Let’s get this right.First you correctly inferred that it was the oil crisis that did it thereby kicking off a ‘price led’ not ‘wage led’ inflationary spiral and not the fault of the workers and their unions ?.

Now you’re saying that it was actually the fault of the unions by them not being prepared to compromise on incomes in real terms,which is actually what they are supposed to do and not the fault of Callaghan for effectively giving away our own oil and flogging it here at home at a world market price to us.When the muppet could have kept it and used it to insulate us from all the resulting economic problems in addition to slowing down the depletion rate.

Then to add insult to injury you’re defending the situation of the Germans having a good laugh,in it not being them facing any issues of wage cuts from an already lower level,let alone them being the ones going begging to the IMF,at the expense of the Brits.All that based on a bs notion that the Germans were superior.Not to mention the economic illiteracy in that the last thing that our economy needed was more foreign cash in exchange for oil pumped into it.When what it needed was cheap oil,you know our own oil not Germany’s,to reduce inflation.Not more paper currency to add to it and to buy yet more German imports with.As for the Germans better tooling yes we know all part of the same post war geopolitical stitch up which perceived that the Germans would go running off to join the Russians or kick off again if they didn’t get preferential treatment over the Brits in the Post War stitch up.Including a clause that any repayments they did make on the loans were conditional on Germany remaining in trade surplus with its major trading ‘partners’.

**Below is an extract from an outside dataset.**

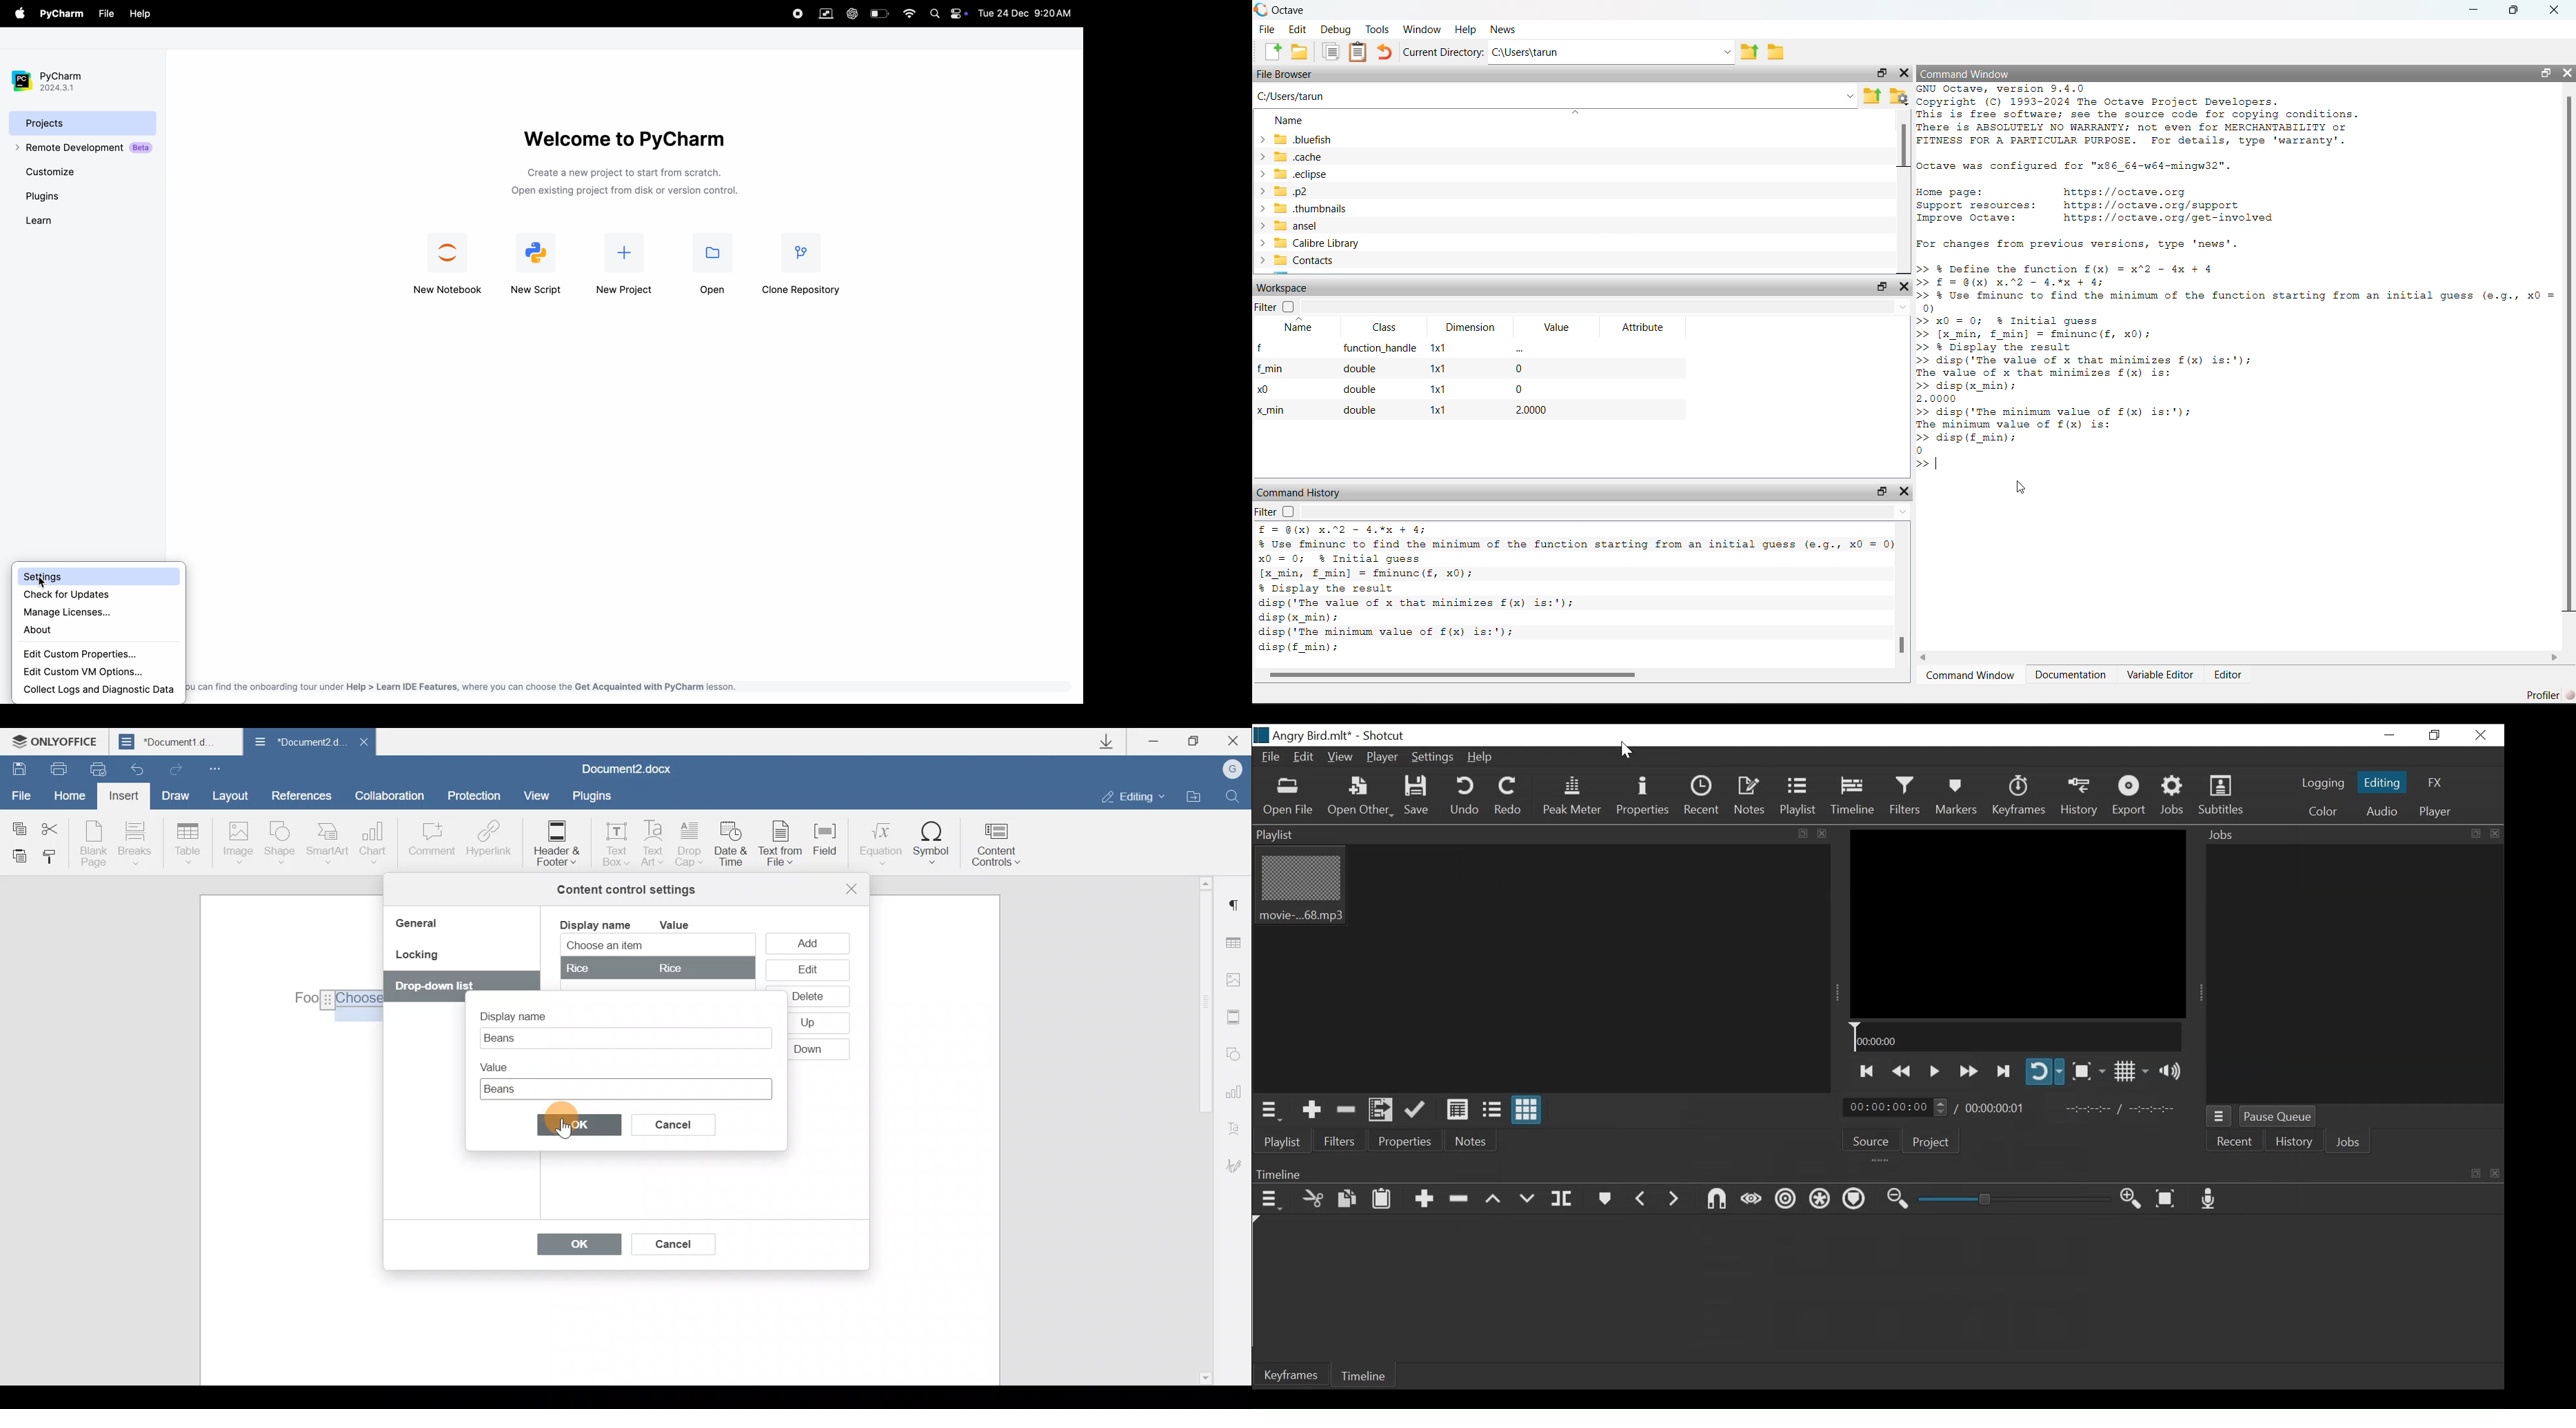 The image size is (2576, 1428). What do you see at coordinates (1642, 1198) in the screenshot?
I see `Previous marker` at bounding box center [1642, 1198].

Then you’ve got the nerve to say that if we don’t keep up the same scam they’ll hit us with trade sanctions.When it’s us who buy more stuff from them than they buy from us.To the point where we are Germany’s third most important export market while we don’t even make it into their top ten for imports being behind Belgium.

On that note you’ve absolutely confirmed to me that you’re just following the same old Callaghan line in pretending that you’re for the workers when you’re actually all about looking after the interests of foreign workers at the expense of our own.So there we have it as expected vote Corbyn get Callaghan and the type of back stabbing zb’s that made up most of his cabinet who mattered and by implication Blair.All being Socialists/Globalists who actually despise this country and its workers preferring to look after the interests of Germany,among others,instead.Which explains why all you could do when questioned on if Corbyn is pro Brexit why did he appoint remainer Starmer as shadow Brexit minister was to make a lame excuse along the lines that Hoey is too ‘controversial’.Yeah right because,like Shore and Benn and Heffer,she believes in the Nation State and putting our interests first.In which case I’m not disputing that Benn was left wing just like Hoey is.My point is Nationalist is no less ‘left wing’ than Socialist and possibly even moreso.Also bearing in mind that no left winger worth their salt would want a situation of excessive unnecessary automation and resulting mass job losses.Leading to the less employment,less consumer spending and less tax revenues,situation that you seem to be supporting.While I worked with and knew plenty of those who fought in WW2 and all of them agreed that we were deliberately stitched up by the post war economic programme to the deliberate advantage of Germany and in fact shaped my views on the subject.

While this specific line of discussion belongs at least in the Brexit topic not this one.In showing Corbyn supporters’ true colours in being anything but pro worker pro union when it doesn’t suit their Socialist anti nation state agenda and trying to infiltrate the leave vote to create the remain in all but name result that they really believe in and want.

Although having said that,contrary to your comments regarding the so called peace loving Frogs and Krauts the big players in the EU all seem hell bent on ■■■■■■■ off the Russians when they aren’t supporting the Saudi colonisation of Europe.So maybe it’s on topic after all.